** About this task **
Transcribe the passage about love letters in full, word for word.
*** Opening Page text ***
How do I love thee? Let me count the ways. (Elizabeth Barrett Browning)
Doesn’t it feel great when we receive a love letter? A letter written from the heart, something that we can hold on to and cherish. Writing letters is a dying art. When we hosted a foreign exchange student from Columbia, South America, he would receive love letters from his girlfriend that smelled like perfume and had lipstick kisses on the paper. Soldiers used to write letters home to their loved ones. I have the letters that my uncle sent home to his mom and dad when he was stationed in Vietnam. It’s still important to write love letters to our spouses, parents, and children.
Brett Shoemaker wrote a letter to his future wife and he didn’t even know her name yet. He wanted her to know that she was already beautiful, that she was a princess worth fighting for and that their fairy tale will happen but it won’t go from ‘one upon a time’ to ‘happy ever after’. Sometimes there might be a battle that goes on in the middle chapters, although through love, patience, communication, and the grace of God, they are going to win. He signed his letter, Prince Charming.
*** Closing Page text ***
*** Opening Supplied data ***
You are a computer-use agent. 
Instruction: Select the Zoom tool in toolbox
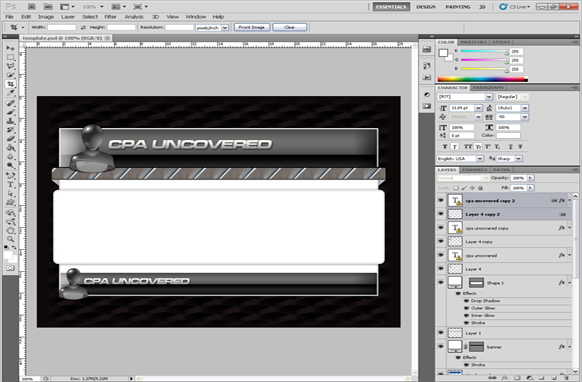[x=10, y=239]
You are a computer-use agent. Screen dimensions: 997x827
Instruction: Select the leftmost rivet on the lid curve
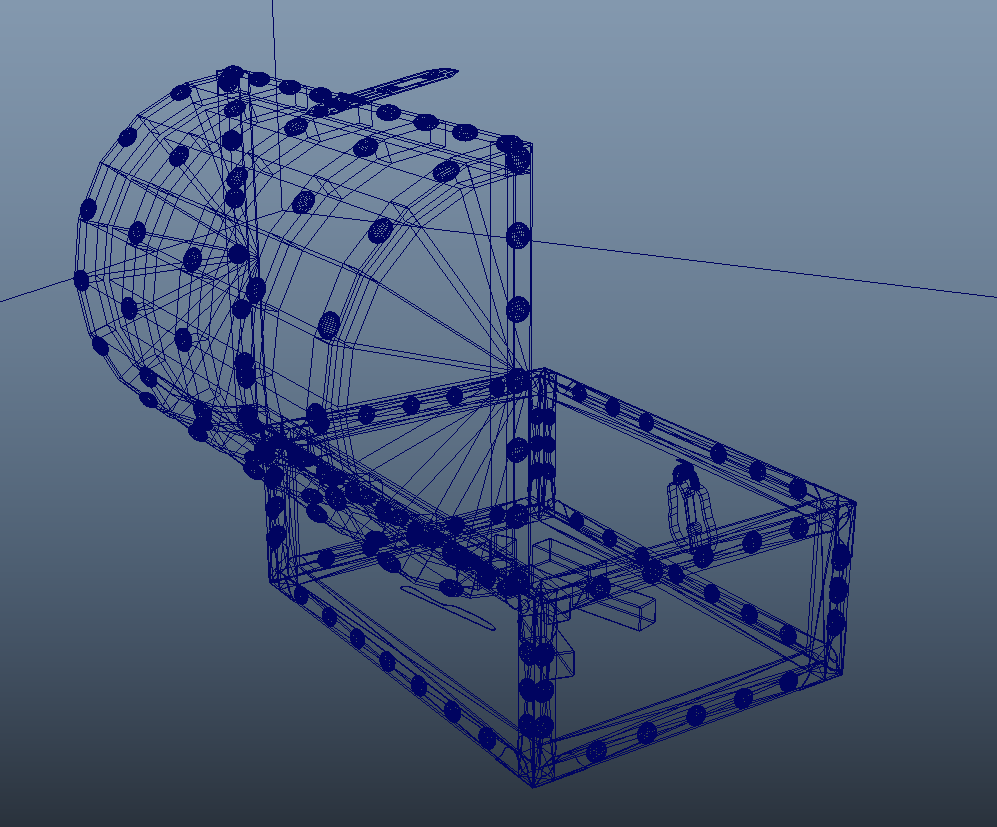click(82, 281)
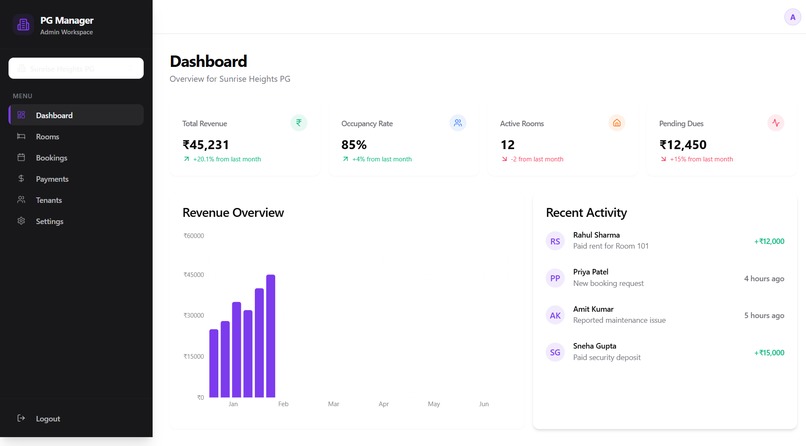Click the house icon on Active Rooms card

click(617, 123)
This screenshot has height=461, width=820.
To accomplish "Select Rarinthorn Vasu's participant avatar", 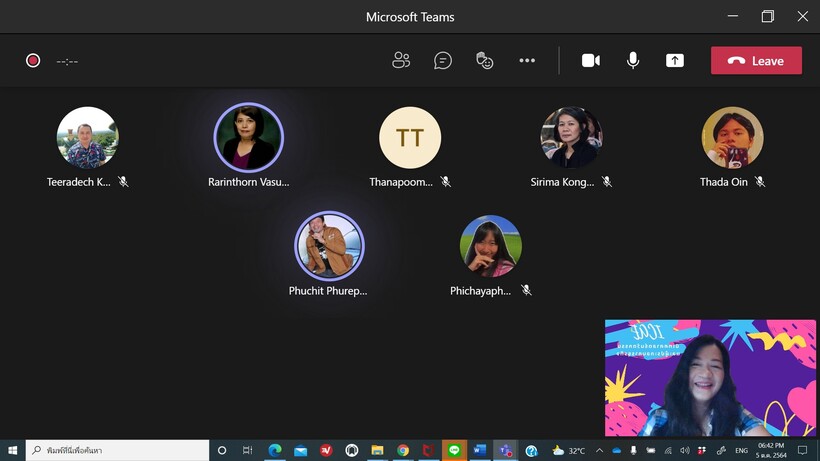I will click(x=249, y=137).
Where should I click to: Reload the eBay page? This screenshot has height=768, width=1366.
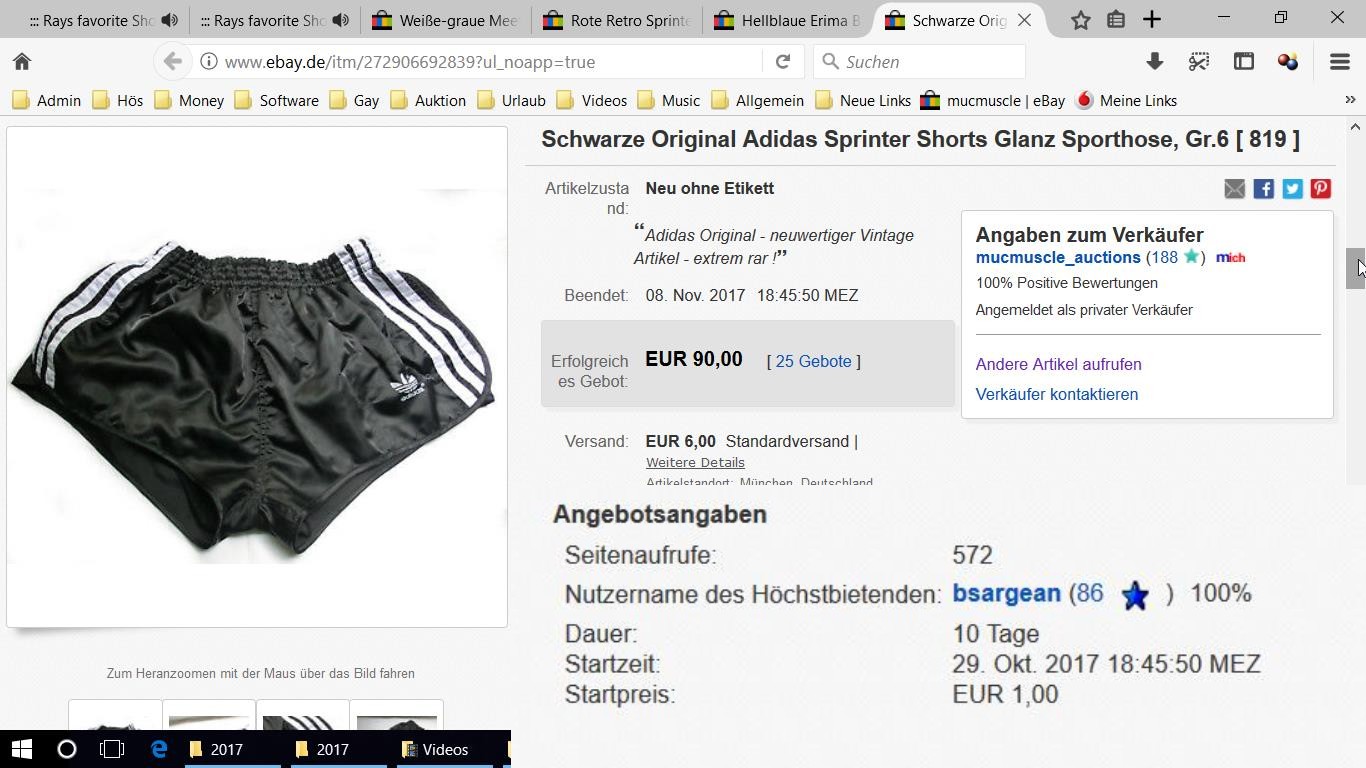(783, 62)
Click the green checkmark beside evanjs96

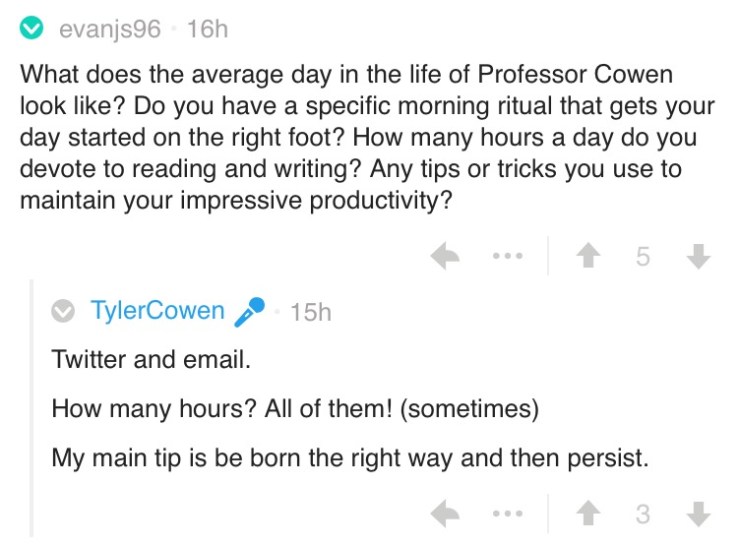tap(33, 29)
*** Closing Supplied data ***
*** Opening Supplied data ***
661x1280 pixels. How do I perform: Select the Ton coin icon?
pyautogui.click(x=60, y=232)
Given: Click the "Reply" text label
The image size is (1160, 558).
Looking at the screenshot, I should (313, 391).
*** Closing Supplied data ***
** Task answer **
How do I love thee? Let me count the ways. (Elizabeth Barrett Browning)
Doesn’t it feel great when we receive a love letter? A letter written from the heart, something that we can hold on to and cherish. Writing letters is a dying art. When we hosted a foreign exchange student from Columbia, South America, he would receive love letters from his girlfriend that smelled like perfume and had lipstick kisses on the paper. Soldiers used to write letters home to their loved ones. I have the letters that my uncle sent home to his mom and dad when he was stationed in Vietnam. It’s still important to write love letters to our spouses, parents, and children.
Brett Shoemaker wrote a letter to his future wife and he didn’t even know her name yet. He wanted her to know that she was already beautiful, that she was a princess worth fighting for and that their fairy tale will happen but it won’t go from ‘one upon a time’ to ‘happy ever after’. Sometimes there might be a battle that goes on in the middle chapters, although through love, patience, communication, and the grace of God, they are going to win. He signed his letter, Prince Charming.